O patchouli é a nota mais divisiva de toda a perfumaria. Há pessoas que o adoram e outras que o detestam com paixão. Normalmente, quem o detesta nunca cheirou um bom patchouli — apenas o patchouli barato e pesado dos anos 70 que o tornou sinónimo de hippie e pó. O patchouli de qualidade é uma das notas mais ricas, versáteis e fascinantes da perfumaria.
O que é o patchouli
O patchouli (Pogostemon cablin) é uma planta da família das mentas originária do Sudeste Asiático. O seu óleo essencial é extraído das folhas secas por destilação a vapor. A qualidade varia enormemente consoante a origem e o método de extração: o patchouli da Indonésia (especialmente de Sumatra) é o mais valorizado.
Como envelhece o patchouli
O patchouli é uma das poucas notas de perfumaria que melhora com o tempo — como um bom vinho. O patchouli fresco pode ser áspero, "verde" e ligeiramente medicinal. Com os anos torna-se mais suave, mais quente, mais escuro e extremamente rico. Alguns perfumistas guardam patchouli envelhecido de 10, 20 ou até 30 anos para usar nas suas criações mais especiais.
Os perfis do patchouli
- Patchouli terroso: o mais clássico. Escuro, húmido, quase como terra molhada. O patchouli dos anos 70.
- Patchouli doce: combinado com baunilha ou tonka, torna-se quente e gourmand. Muito mais acessível.
- Patchouli floral: com rosa ou peónia, o patchouli torna-se sofisticado e feminino.
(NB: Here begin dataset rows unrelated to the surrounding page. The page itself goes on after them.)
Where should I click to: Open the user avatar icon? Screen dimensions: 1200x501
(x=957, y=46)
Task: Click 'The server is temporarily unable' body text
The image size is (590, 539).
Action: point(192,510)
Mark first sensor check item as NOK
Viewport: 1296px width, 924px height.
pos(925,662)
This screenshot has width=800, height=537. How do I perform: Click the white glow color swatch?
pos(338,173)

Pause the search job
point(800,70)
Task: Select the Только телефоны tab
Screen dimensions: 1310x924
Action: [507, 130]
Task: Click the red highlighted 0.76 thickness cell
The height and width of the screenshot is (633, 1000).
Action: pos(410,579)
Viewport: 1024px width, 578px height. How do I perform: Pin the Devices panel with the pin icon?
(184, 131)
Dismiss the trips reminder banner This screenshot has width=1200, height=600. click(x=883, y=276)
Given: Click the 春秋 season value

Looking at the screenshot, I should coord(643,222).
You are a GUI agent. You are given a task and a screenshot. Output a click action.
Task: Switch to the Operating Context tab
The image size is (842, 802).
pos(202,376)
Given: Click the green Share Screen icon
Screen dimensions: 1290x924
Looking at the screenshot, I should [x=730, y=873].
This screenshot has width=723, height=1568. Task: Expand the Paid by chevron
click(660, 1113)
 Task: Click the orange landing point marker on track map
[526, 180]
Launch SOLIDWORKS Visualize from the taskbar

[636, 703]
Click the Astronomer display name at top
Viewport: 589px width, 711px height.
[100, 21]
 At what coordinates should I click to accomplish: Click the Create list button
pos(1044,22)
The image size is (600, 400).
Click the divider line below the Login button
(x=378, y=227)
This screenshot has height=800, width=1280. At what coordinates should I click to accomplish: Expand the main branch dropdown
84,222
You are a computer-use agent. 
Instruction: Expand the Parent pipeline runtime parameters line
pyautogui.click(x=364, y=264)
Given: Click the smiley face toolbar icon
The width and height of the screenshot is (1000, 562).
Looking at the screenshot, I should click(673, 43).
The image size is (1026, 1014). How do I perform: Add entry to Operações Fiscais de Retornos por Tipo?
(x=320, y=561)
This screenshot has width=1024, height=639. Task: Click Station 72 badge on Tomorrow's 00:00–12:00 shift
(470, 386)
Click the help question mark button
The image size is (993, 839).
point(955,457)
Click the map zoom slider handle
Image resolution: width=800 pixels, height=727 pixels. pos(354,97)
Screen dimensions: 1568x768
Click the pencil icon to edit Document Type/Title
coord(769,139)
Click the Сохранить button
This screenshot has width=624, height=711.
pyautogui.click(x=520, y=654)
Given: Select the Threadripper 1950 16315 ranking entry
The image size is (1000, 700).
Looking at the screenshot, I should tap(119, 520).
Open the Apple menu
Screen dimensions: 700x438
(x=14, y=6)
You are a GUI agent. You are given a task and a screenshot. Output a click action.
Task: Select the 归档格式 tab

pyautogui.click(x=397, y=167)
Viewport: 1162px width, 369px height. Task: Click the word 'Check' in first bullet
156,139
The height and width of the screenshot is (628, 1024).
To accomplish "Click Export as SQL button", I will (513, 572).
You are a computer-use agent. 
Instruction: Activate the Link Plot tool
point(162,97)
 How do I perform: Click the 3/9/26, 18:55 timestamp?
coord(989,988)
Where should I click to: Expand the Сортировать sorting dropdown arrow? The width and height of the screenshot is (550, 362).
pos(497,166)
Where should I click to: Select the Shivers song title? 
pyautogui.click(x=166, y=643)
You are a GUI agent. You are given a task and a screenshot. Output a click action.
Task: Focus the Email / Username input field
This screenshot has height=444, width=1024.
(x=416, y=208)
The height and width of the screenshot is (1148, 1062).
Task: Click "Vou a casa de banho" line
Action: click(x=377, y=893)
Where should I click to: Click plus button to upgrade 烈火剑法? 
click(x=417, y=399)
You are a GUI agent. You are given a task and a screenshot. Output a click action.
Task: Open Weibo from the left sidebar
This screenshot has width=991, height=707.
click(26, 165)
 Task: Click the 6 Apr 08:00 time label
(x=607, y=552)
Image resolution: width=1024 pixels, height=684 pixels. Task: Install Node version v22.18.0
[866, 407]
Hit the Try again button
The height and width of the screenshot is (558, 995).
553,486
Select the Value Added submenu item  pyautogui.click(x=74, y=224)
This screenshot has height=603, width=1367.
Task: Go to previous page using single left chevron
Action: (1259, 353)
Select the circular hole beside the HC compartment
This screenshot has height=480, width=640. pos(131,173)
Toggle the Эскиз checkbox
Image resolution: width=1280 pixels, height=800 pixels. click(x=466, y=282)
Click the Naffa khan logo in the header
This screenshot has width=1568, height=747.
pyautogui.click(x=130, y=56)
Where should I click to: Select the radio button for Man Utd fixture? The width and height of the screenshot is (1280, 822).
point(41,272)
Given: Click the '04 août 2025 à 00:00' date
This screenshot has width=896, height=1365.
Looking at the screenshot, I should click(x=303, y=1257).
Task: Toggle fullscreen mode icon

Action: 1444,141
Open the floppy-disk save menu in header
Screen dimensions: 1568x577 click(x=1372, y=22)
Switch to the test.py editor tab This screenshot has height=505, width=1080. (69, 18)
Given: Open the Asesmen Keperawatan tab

Esta combinação é o coração de muitos chipres florais modernos.
- Patchouli frutado: com frutos vermelhos ou pêssego, dá resultados modernos e vibrantes.
O patchouli nos grandes clássicos
Angel de Mugler tornou o patchouli protagonista absoluto de um gourmand e mudou a perfumaria para sempre. Black de Bulgari. Hypnôtic Poison de Dior. La Rose de Rosine. O patchouli está no coração de muitos perfumes que não "cheiram a patchouli" — está a trabalhar em silêncio, dando profundidade e fixação.